_AUFGABE A_:
Kopiere aus den Datensätzen unten die Zeilen von der Zeile mit "327x353 pixels." bis einschließlich der Zeile mit "tap(154, 54)" unverändert.

Dormagen Raphaelshaus ein Modell für Russland?

Dormagen · Eine russische Delegation ließ sich gestern Nachmittag im Jugendhilfezentrum in Dormagen das Modellprojekt des Justizministeriums "Jugendstrafvollzug in freien Formen" erläutern. Dabei setzten sich die Gäste auf die Rote Couch.

 Die russische Delegation wurde auf der Roten Couch im Raphaelshaus interviewt (v.r.): Dozent Prof. Jurij Stalerov, Prof. Vadim Vinogradov, Leiter der Abteilung für Verfassungsangelegenheiten, und sein Stellvertreter Prof. Vladimir Kureev.

Die russische Delegation wurde auf der Roten Couch im Raphaelshaus interviewt (v.r.): Dozent Prof. Jurij Stalerov, Prof. Vadim Vinogradov, Leiter der Abteilung für Verfassungsangelegenheiten, und sein Stellvertreter Prof. Vladimir Kureev.

Foto: on

Das Jugendhilfezentrum Raphaelshaus war gestern Ziel einer Studienreise einer russischen Delegation. "Die Gäste waren sehr zufrieden", erklärte Raphaelshaus-Direktor Hans Scholten nach dem Besuch, den die Deutsche Stiftung für internationale rechtliche Zusammenarbeit aus Bonn geplant hatte. Die Vertreter der Rechtsakademie des Justizministeriums der russischen Föderation und des Ermittlungskomitees der Region St. Petersburg interessierten sich für präventive Modelle des Jugendschutzes, um daraus Anregungen für die eigene Arbeit zu erhalten.

So besuchten die russischen Gäste, die von Ministerialrätin Beate Wandelt aus dem Justizministerium NRW begleitet wurden, neben dem Kölner Haus des Jugendrechts unter anderem auch die Dormagener Horst-Wackerbarth-Gruppe als Modellprojekt des "Jugendstrafvollzugs in freien Formen". Scholten erläuterte den Experten die Konzeption und zeigte ihnen als kleine "Welturaufführung" einen Film, den die Jugendlichen gemeinsam mit dem Düsseldorfer Fotokünstler Horst Wackerbarth über das Leben in ihrer Gruppe gedreht hatten.

Beeindruckt zeigten sich die Besucher auch von den Fortschritten, die in der Gruppe erzielt wurden. Drei russische Gäste nahmen auch auf der Roten Couch Platz, auf der Horst Wackerbarth sonst seine Interviews führt. "Die Jugendlichen hatten Fragen vorbereitet, die ein Junge den Gästen im Sinne des Künstlers auf Augenhöhe stellte", erklärte Scholten.

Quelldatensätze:
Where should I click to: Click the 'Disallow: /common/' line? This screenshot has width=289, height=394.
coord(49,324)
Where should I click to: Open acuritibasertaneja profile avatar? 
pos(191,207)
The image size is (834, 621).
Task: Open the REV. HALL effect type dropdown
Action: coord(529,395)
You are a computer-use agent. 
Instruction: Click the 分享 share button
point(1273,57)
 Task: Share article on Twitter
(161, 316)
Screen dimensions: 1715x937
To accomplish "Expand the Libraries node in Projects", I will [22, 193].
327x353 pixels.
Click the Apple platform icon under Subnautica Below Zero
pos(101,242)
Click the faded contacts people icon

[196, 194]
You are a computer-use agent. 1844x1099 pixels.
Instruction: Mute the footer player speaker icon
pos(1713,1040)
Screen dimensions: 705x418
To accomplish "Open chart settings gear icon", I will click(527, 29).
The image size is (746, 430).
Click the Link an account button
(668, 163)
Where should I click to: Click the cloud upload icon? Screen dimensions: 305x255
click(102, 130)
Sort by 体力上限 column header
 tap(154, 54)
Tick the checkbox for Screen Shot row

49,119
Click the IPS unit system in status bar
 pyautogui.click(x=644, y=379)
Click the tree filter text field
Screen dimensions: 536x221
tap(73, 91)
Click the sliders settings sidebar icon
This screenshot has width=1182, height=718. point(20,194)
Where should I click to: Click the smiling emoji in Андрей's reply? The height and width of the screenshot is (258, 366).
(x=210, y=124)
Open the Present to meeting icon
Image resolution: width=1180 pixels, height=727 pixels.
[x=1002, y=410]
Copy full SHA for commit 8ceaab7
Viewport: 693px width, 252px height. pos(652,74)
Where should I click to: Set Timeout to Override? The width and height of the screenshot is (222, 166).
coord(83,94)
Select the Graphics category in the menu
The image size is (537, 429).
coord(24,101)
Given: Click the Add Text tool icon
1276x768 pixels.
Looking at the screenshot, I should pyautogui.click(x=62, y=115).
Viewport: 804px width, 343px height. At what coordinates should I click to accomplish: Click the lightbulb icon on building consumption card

_AUFGABE B_:
Wiederhole aus dem Artikel über den russischen Besuch im Raphaelshaus den Abschnitt von "Dormagen · Eine" bis einschließlich "die Rote Couch." wortgetreu.

_VOLLSTÄNDIGE AUSGABE A_:
327x353 pixels.
Click the Apple platform icon under Subnautica Below Zero
pos(101,242)
Click the faded contacts people icon

[196, 194]
You are a computer-use agent. 1844x1099 pixels.
Instruction: Mute the footer player speaker icon
pos(1713,1040)
Screen dimensions: 705x418
To accomplish "Open chart settings gear icon", I will click(527, 29).
The image size is (746, 430).
Click the Link an account button
(668, 163)
Where should I click to: Click the cloud upload icon? Screen dimensions: 305x255
click(102, 130)
Sort by 体力上限 column header
 tap(154, 54)

_VOLLSTÄNDIGE AUSGABE B_:
Dormagen · Eine russische Delegation ließ sich gestern Nachmittag im Jugendhilfezentrum in Dormagen das Modellprojekt des Justizministeriums "Jugendstrafvollzug in freien Formen" erläutern. Dabei setzten sich die Gäste auf die Rote Couch.